Our Pages in-platform experience is built specifically to let marketers spin up thousands of local pages in days instead of quarters - without requiring developer support. Marketers can quickly get started with templates optimized for traditional and AI search, easily make changes in minutes with a visual editor, and instantly create locators and directory pages that seamlessly map content from your Knowledge Graph.

You can:

  • Visually adjust our template layout to create pages fit for your business
  • Effortlessly customize global styling for your entire site, including brand colors and font selection.
  • Quickly add a locator to your site–no need to configure a separate Search experience or work with developers
  • Build robust directories to showcase your brand’s full range of locations. Directories not only enhance site structure and user navigation but also significantly boost your SEO by helping you rank for broad, high-intent local searches (e.g., “dentists in Houston”).

Our first release includes one starter template with a collection of pre-built components tied to location entity types. In future releases, we plan to add more components and verticalized starter kits, allow for more entity types and entity relationships, and add more page types such as locators, directories, and static pages.

This guide will walk you through setting up, editing, and publishing a site using the new Pages in-platform features.

Structure of Yext Pages

You’ll create a site that holds your location pages. Each site is typically associated with its own domain. For example, if your website lives at http://example.com, you might host your location pages at http://locations.example.com.

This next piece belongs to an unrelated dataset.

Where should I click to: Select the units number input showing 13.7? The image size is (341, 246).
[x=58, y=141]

Our first release includes one starter template with all the essentials for location pages so you can get started quickly. The starter consists of an initial layout outlining the page structure and design each location page will use. To customize the layout, you’ll drag and drop components, the building blocks of a page, and modify component properties to change the appearance or data display.

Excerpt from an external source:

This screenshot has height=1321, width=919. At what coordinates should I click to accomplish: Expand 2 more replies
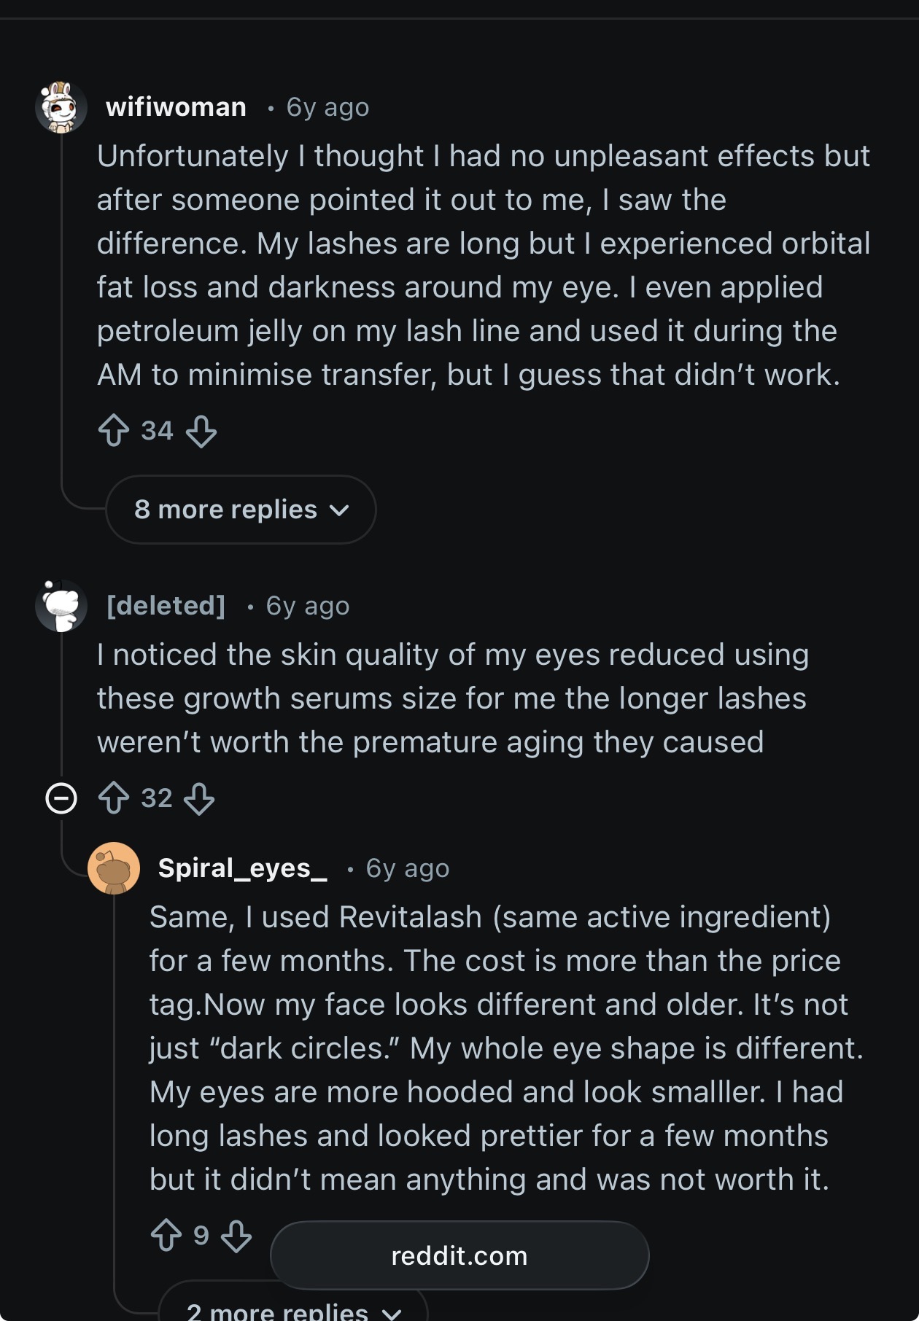292,1311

You’ll define a page group, which includes the group of entities to which you want a layout applied and the layout you’ll use. Within a site, you can have multiple page groups to segment your pages by segmenting the underlying entities. Each page group can only have one layout, but by creating multiple page groups, you can create multiple layouts for your site. Each entity can only be tied to one layout – you’d expect each entity only to have one page on your site.

Additionally, your site has global styles – the branding and styling that apply to every page, and thus every layout.